Pow! went the shot of a pistol. Miss Cockulus Oculus screamed, and Mr. Bierectional fainted.

"They've shot Mr. Hand Pump!" screeched Mr. Muff Daddy.

"Oh, that's all right," Mr. Hand Pump sat up. "It'll buff out."

"Mr. Hand Pump," Mr. Muppet Dick ran up. "Did you see who did this?"

"No," Mr. Hand Pump shook his head. "But I've got an IPA and a lager in the back, you look like you could use a drink."

"I say we all reveal each other's secrets, right now," Miss Tuna demanded. "That way we'll be able to figure out who best fits the profile of a killer."

"Mr. Ramrod, Mr. Sperm Donor, Professor Queen, and Madam Spermaid aren't from around here," Miss Peek-a-booby pointed out. "Mighty suspicious if you ask me."

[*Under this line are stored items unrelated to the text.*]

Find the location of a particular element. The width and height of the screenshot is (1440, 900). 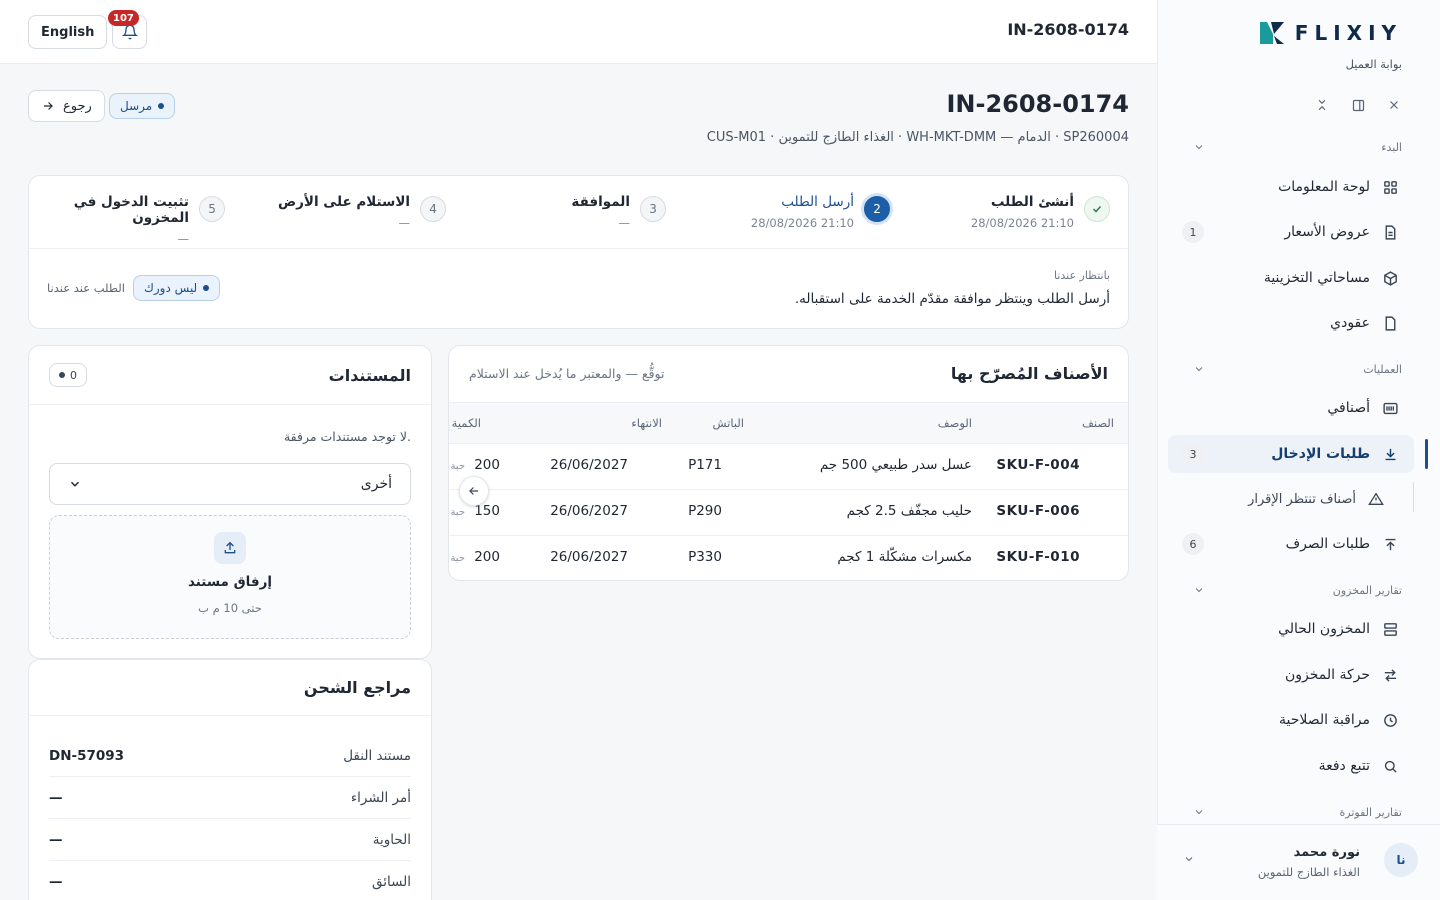

step-4: 4 الاستلام على الأرض — is located at coordinates (362, 212).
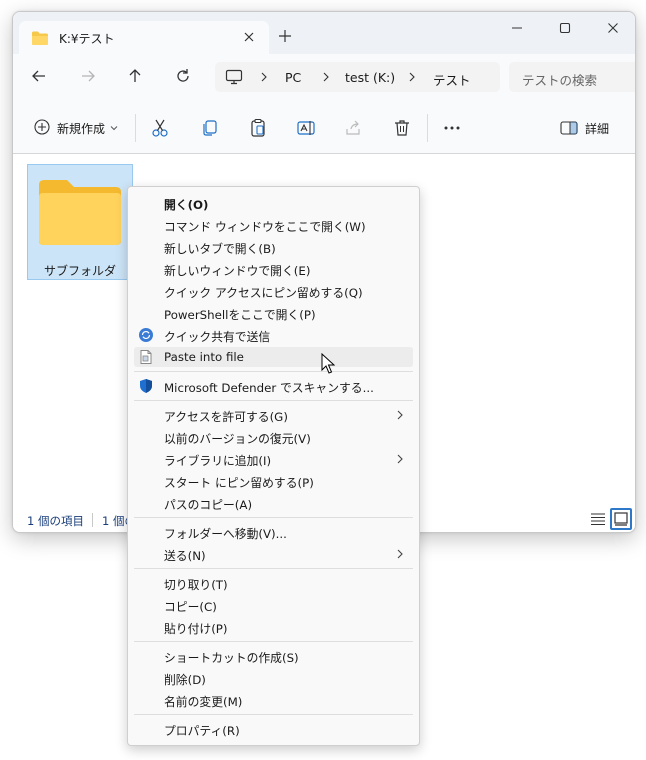 The width and height of the screenshot is (646, 760). What do you see at coordinates (87, 39) in the screenshot?
I see `tab-title: K:¥テスト` at bounding box center [87, 39].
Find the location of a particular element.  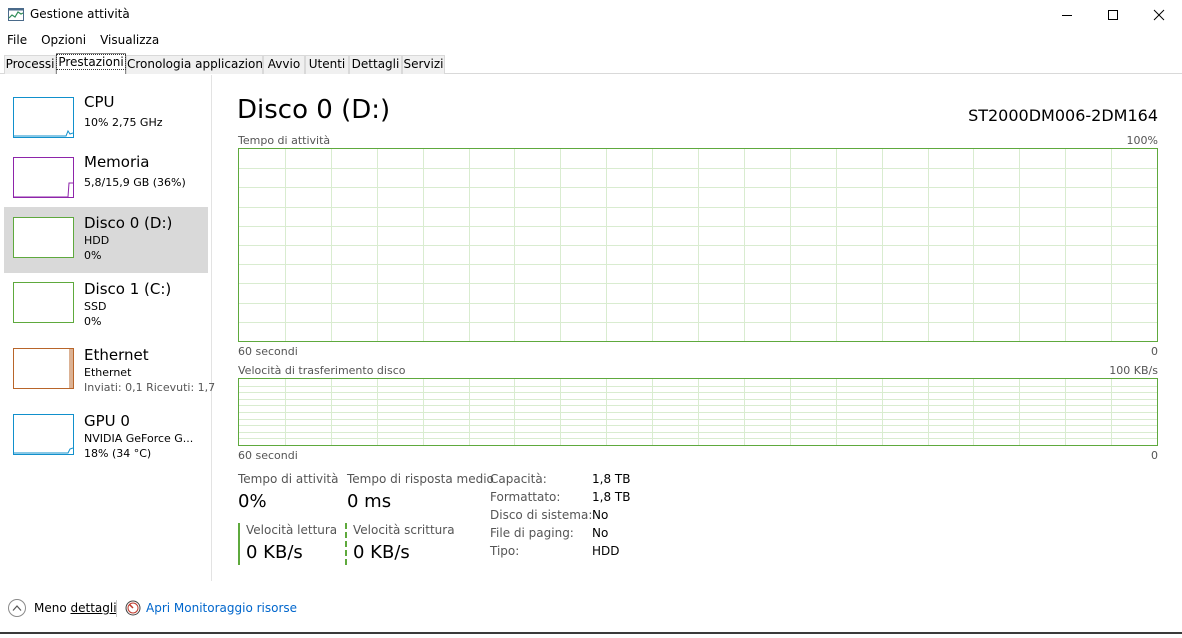

tab-startup: Avvio is located at coordinates (284, 64).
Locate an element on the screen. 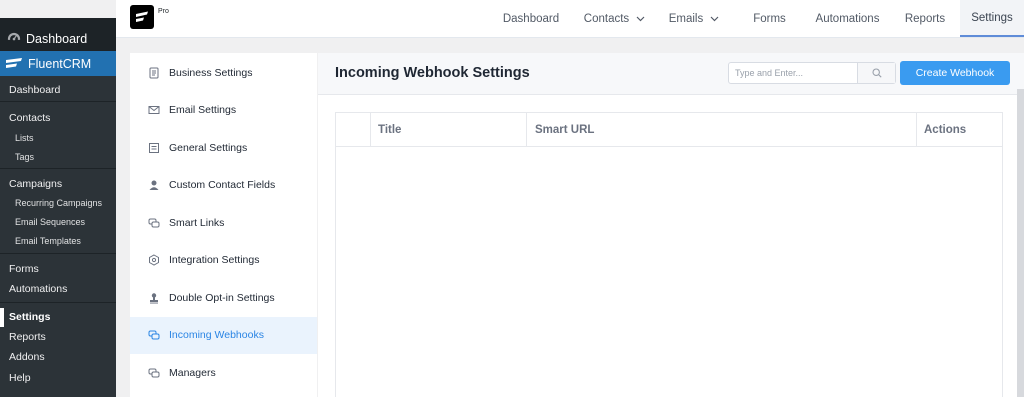 The image size is (1024, 397). nav-item-label: Settings is located at coordinates (992, 18).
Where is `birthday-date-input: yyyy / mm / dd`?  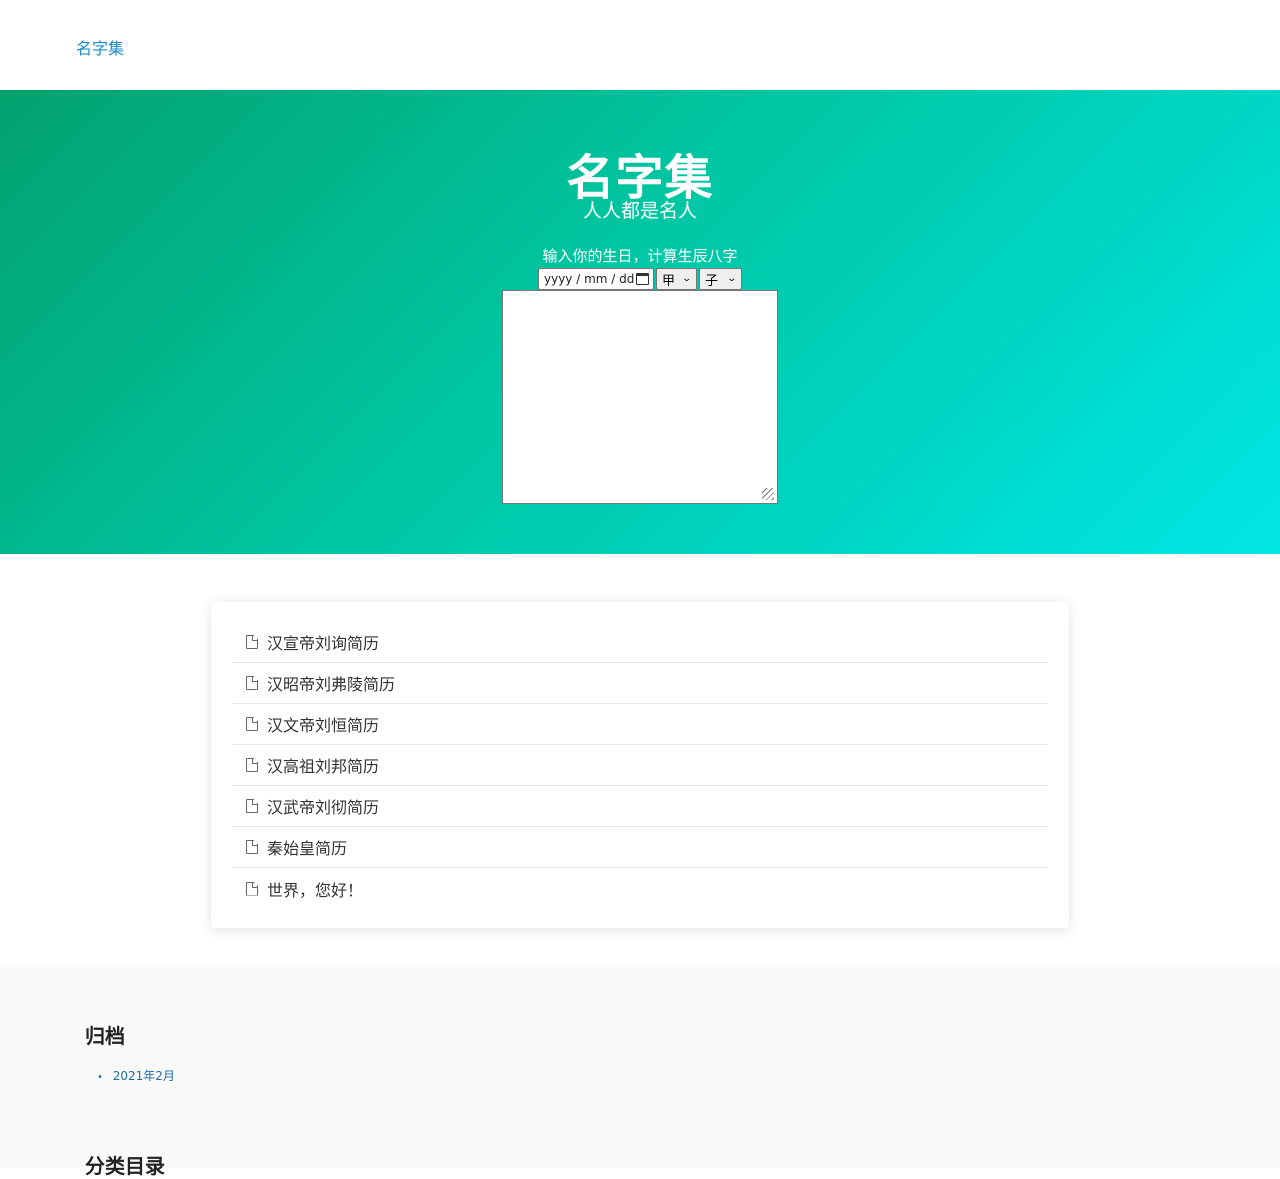
birthday-date-input: yyyy / mm / dd is located at coordinates (596, 279).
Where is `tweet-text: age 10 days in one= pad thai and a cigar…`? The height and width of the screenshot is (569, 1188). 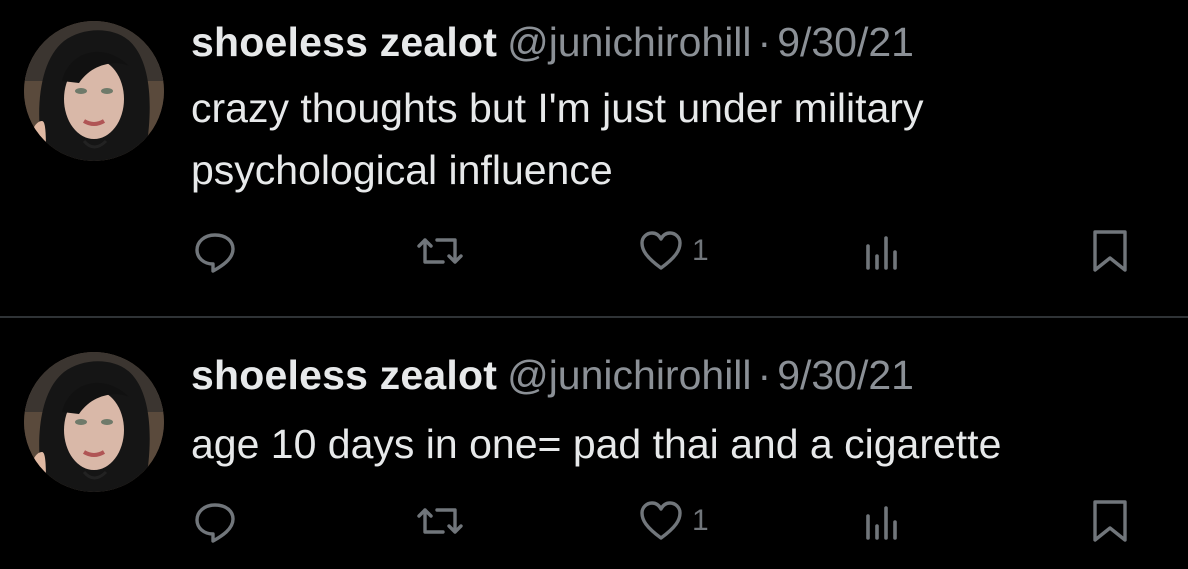 tweet-text: age 10 days in one= pad thai and a cigar… is located at coordinates (596, 444).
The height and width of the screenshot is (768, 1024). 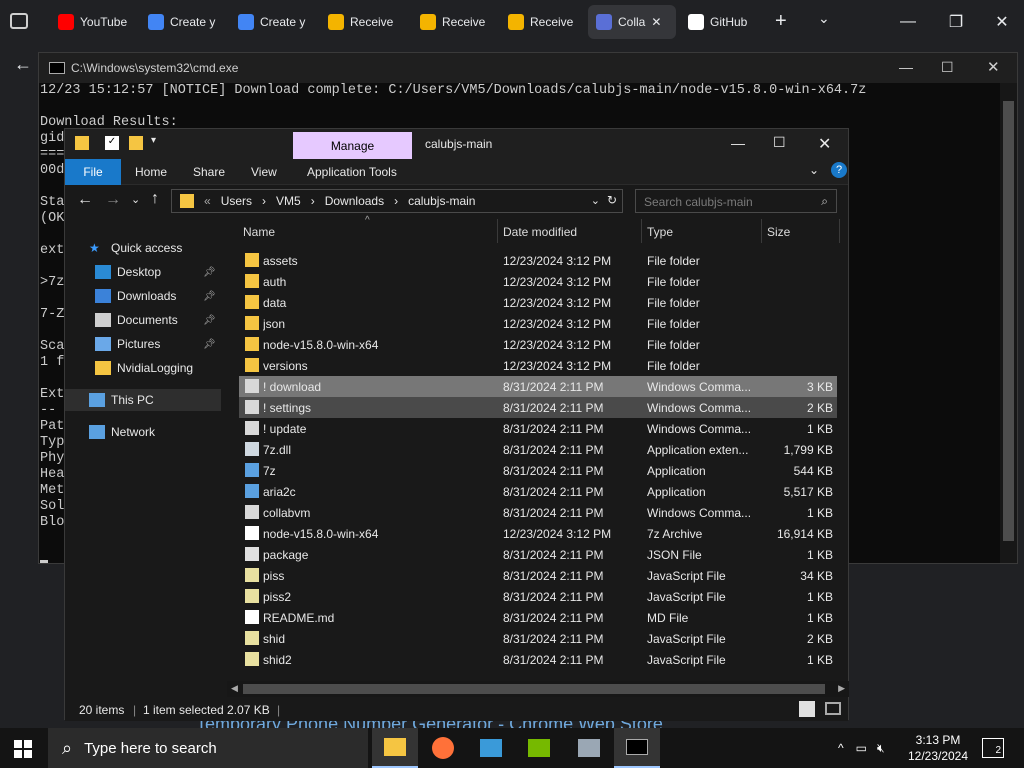 I want to click on refresh-icon: ↻, so click(x=612, y=200).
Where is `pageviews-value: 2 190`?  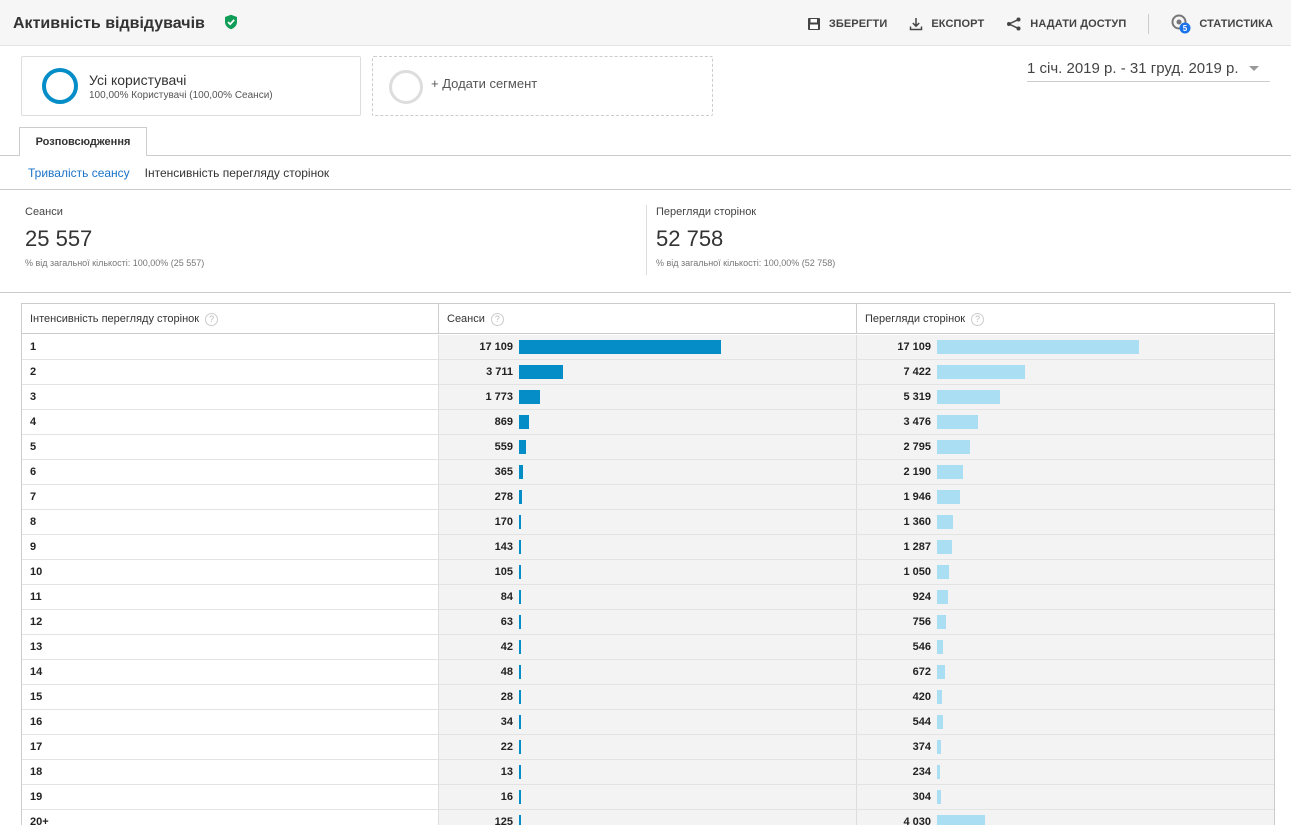
pageviews-value: 2 190 is located at coordinates (917, 472).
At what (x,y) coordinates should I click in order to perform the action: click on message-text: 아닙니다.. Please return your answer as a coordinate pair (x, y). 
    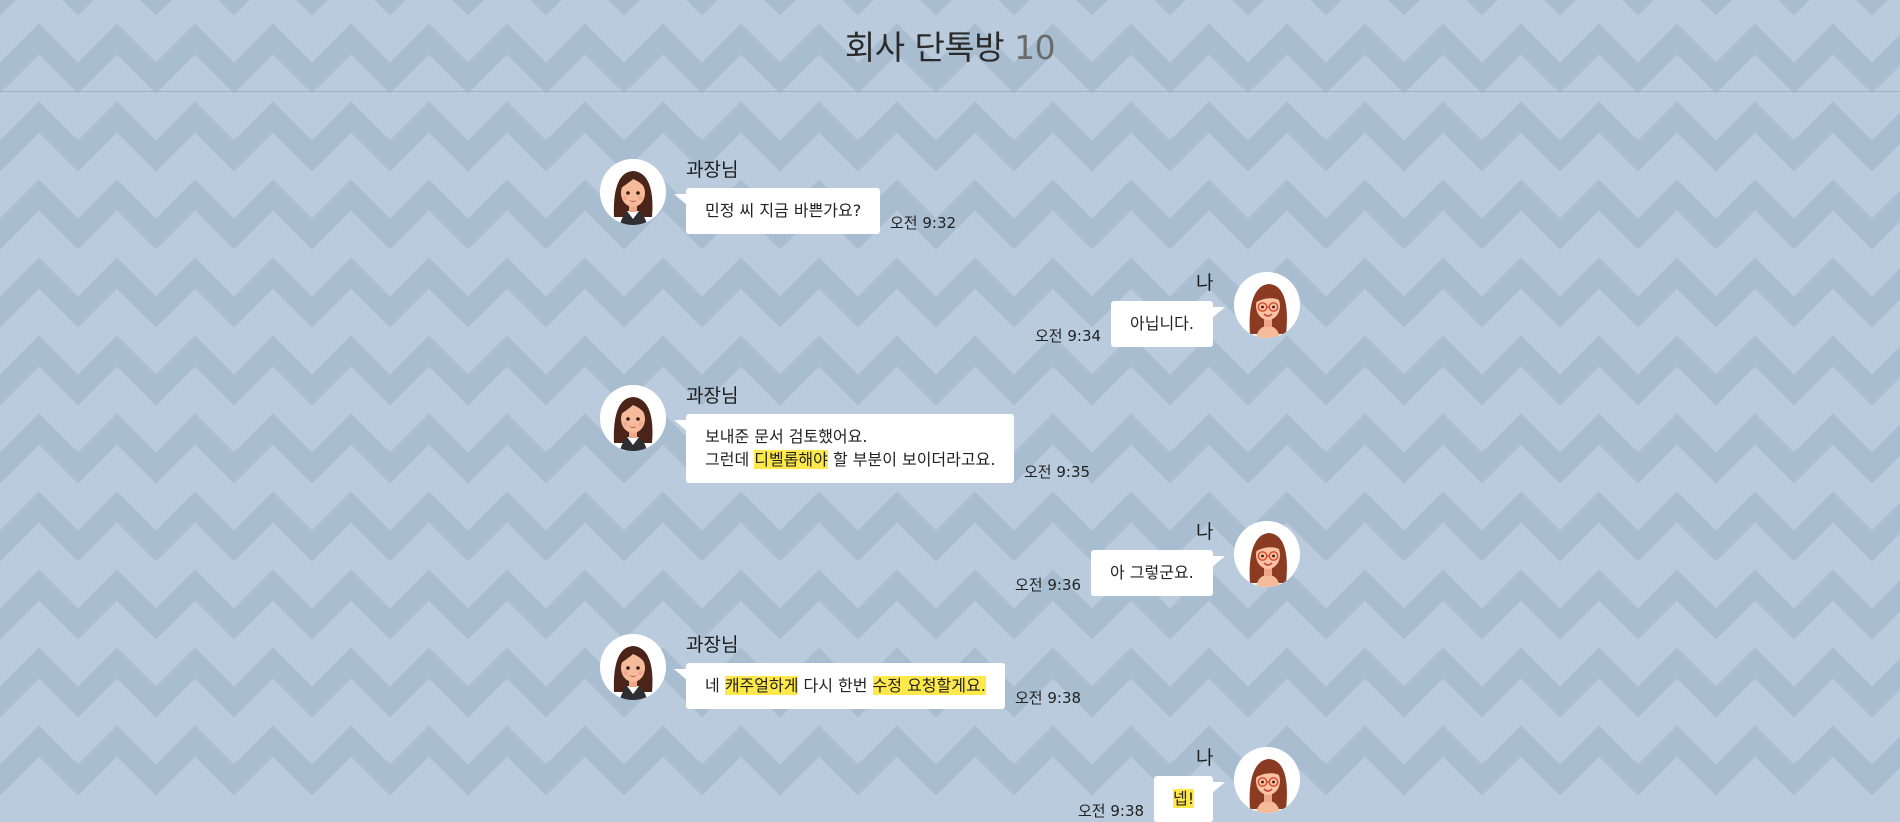
    Looking at the image, I should click on (1162, 324).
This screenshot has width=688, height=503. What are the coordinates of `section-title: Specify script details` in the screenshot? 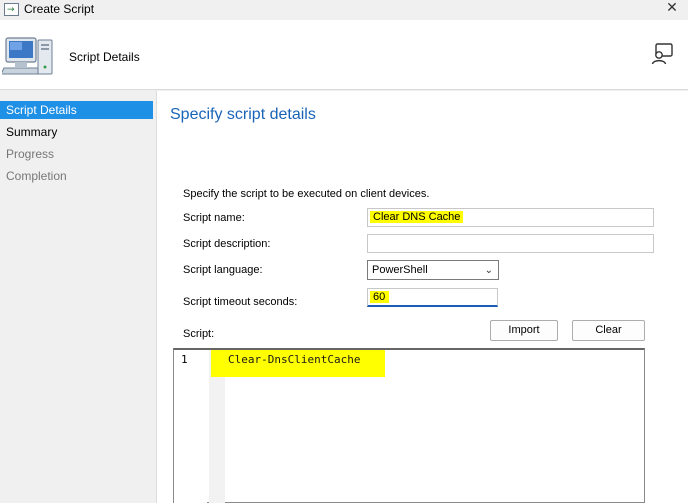 It's located at (243, 114).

"Ms. Tonya Hardon is absolutely covered in a suspicious rash," Mr. Muppet Dick announced.

"I think it's more suspicious not to have a rash, these days," muttered Mr. Wash This Asshole.

"He's wearing his wife's clothing," Gingervitis pointed to Just Doesn't Get It.

"That's nothing to be ashamed of," Just Doesn't Get It retorted.

"When it doesn't fit..."

"You must acquit! A-Ha!" Just Doesn't Get It spat back. "But as it so happens, my keen eyes have alerted me to the true criminal amongst us, the one who has led us after his trail all across the city in the darkness. Just David, Just Serg, come forward."

Two police officers emerged from the bushes.

"I went ahead and called you to the crime scene because I am not afraid of wearing women's very trendy t-shirts, and I am not afraid of speaking the truth. While everyone else was running around burying the evidence like dog shit in the sand, I was watching, I was waiting, I was..."

"Hurry up or I'm going back into my coma," Just Get It Over With grumbled from where they had dragged and left her on the sidewalk.

"It was Miss Delivery! By the Zoo! With the Oak Stick!" Just Doesn't Get It pointed with a flourish.

The crowd turned as one to take in Miss Delivery standing by the side of the van, hurriedly scrubbing the remnants of flour from his hands.

"Oh. Shoot." Miss Delivery looked around and suddenly ran off into the darkness.

Just Serg shrugged. "It's probably best he's gone. We aren't real cops anyways."

Just David nodded. "I just answered the Craigslist ad."

"OK, Mr. Hand Pump," Just Doesn't Get It nodded.  "Take 'em away. I'm gonna go home and sleep with my wife."

Do Her Well shrugged. "The odds are good, but the goods are also odd."